The Mathematical structure of all Transforms can be understood by simply first seeing what a Fourier Series Representation is. In Continuous Time Domain, Fourier established that all periodic waveforms can be expressed as sum of Complex exponentials of some magnitude(which are the coefficients in a Fourier Series). The same can actually be applied for an aperiodic waveform assuming a periodic extension of it. So what the underlying Transform Relationships give us are nothing but the Analysis and Synthesis equations for what frequencies are present in a signal and what are their magnitudes. Rather, you can view these magnitudes as the Projections of the signal on the complex exponentials as to trying to figure out how much of a particular frequency is present in a signal. (You might want to remember the Analysis and Synthesis equations to see what I've said here).
Now for a certain set of functions(L2 functions or rather Limited Energy functions $\int_{-\infty}^{\infty}|x^{2}(t)|dt$ being finite and a set of conditions called Dirchlet's conditions being satisfied) have a special and easily identifiable Analysis equation called the Fourier Transform which comes straight from Fourier Representation of Series coefficients.

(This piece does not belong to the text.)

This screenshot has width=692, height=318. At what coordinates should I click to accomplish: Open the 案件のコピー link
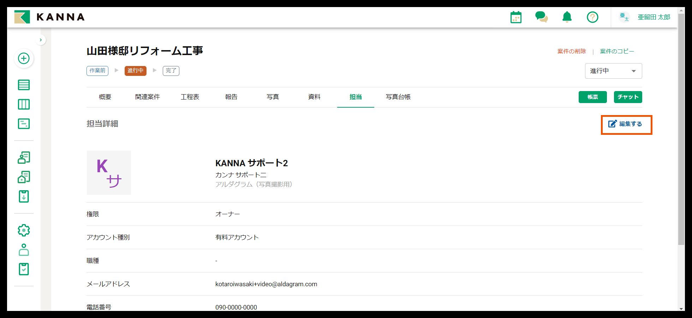click(x=616, y=51)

Now in real world, we rarely encounter functions that violate these properties. If a function were to blow up to infinity in Energy we can never use it anyway.
Caution must be exercised because the Fourier representations involve a lot of intricacies which are rather ignored in daily life problem solving. One might learn a lot by looking at Existence, Measurability, Riemann Integrability etc. of functions and their energies.
Once you've tackled the problem of continuous time(both in terms of Series and Transforms) Discrete is just extrapolations right from Nyquist Shannon's sampling theorem. Now what exactly is a digital signal? It is just the sampled version of it. How quickly sampled is what determines the frequency content that you get in the Sampled version. If you look at the formula of a DFT it is nothing but the Analysis equation of Fourier Series represented in $0,1...N-1$ points which are called "Bins". It is nothing but the Discrete version of the Fourier Series(think of Integral in the Analysis equation being replaced by Summation and the $\exp(-j\omega t)$ term in the transform being written as $exp(-2*pi*j*k/N)$ where k represents the number of points that you have from the sampled signal and $2*pi/N$ is nothing but the analogous term in the series which is the Fundamental Angular Frequency. I hope this explains much about how exactly DFT is able to get the Frequencies from a Time domain wave.
And for the last part, for 2 files to have exactly the same amplitude values at exactly the same points of time, it is impossible for them to differ in their frequency content because the Math behind it sees just the values. Maybe I'm misinterpreting your question or your phrasing is not proper.